* _Exercise details_
When you reach the line containing "Click the Pin toolbar icon" in the entries below, start writing out each line exactly, and stop after the line containing "Given: Open HTML editor settings gear".

* _Data section_
- Opening Delimiter -
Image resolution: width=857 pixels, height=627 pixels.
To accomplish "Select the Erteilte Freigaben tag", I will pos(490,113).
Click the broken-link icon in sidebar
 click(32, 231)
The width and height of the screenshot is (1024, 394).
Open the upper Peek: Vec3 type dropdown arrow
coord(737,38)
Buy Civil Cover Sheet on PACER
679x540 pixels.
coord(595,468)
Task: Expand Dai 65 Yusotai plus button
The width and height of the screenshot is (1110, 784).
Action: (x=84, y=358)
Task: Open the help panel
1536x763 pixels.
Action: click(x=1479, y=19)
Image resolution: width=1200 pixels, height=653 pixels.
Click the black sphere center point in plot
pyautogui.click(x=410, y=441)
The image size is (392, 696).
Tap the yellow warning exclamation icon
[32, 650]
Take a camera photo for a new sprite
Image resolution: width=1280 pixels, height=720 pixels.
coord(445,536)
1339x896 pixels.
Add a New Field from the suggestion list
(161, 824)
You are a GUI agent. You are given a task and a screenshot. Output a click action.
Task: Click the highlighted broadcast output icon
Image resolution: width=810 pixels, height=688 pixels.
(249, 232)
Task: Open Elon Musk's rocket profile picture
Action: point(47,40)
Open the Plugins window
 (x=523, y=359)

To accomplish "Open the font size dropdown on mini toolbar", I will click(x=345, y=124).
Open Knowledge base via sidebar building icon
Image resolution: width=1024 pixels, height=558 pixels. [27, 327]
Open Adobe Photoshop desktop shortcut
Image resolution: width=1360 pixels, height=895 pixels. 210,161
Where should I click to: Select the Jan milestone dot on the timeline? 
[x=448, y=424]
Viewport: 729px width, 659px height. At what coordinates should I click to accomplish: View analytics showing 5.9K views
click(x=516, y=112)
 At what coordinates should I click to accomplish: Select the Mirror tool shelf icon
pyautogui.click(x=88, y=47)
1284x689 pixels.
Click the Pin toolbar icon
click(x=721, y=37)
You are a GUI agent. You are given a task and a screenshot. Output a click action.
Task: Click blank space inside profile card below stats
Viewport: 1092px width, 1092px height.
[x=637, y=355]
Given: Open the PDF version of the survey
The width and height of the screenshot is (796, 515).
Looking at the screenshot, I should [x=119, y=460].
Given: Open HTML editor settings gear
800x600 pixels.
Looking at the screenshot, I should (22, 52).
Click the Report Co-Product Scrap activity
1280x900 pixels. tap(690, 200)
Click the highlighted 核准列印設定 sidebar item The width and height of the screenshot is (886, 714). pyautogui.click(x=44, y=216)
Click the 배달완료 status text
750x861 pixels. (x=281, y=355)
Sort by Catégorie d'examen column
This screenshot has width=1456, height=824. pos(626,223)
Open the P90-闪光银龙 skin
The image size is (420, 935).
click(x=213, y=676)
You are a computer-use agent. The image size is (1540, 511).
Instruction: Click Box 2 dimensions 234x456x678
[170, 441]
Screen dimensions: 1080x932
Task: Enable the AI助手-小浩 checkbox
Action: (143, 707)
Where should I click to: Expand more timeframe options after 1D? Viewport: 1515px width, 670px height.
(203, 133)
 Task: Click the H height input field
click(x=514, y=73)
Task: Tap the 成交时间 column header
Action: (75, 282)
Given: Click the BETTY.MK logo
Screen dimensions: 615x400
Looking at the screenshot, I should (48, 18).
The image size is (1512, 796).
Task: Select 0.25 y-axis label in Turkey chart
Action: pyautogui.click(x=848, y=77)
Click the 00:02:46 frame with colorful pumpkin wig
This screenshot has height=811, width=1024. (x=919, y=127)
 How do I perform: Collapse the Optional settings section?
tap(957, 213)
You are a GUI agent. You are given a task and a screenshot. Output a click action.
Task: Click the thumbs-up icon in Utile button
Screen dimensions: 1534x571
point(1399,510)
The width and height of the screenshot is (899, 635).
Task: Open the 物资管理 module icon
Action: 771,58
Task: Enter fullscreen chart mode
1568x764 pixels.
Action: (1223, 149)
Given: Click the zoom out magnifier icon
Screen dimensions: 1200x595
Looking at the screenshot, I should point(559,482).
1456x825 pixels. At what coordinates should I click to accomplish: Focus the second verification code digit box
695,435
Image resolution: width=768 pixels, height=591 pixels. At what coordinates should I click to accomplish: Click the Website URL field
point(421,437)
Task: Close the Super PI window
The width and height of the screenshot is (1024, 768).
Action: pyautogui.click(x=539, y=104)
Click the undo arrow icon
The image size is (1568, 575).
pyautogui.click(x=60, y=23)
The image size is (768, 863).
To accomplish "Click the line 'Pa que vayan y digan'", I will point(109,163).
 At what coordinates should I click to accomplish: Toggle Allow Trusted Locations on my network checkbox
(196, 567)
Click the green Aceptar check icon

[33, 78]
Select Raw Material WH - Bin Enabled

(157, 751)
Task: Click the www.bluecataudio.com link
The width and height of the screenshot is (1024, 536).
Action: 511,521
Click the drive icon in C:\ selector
- Closing Delimiter -
* _Solution_
Click the Pin toolbar icon
click(x=721, y=37)
You are a GUI agent. You are given a task and a screenshot. Output a click action.
Task: Click blank space inside profile card below stats
Viewport: 1092px width, 1092px height.
[x=637, y=355]
Given: Open the PDF version of the survey
The width and height of the screenshot is (796, 515).
Looking at the screenshot, I should [x=119, y=460].
Given: Open HTML editor settings gear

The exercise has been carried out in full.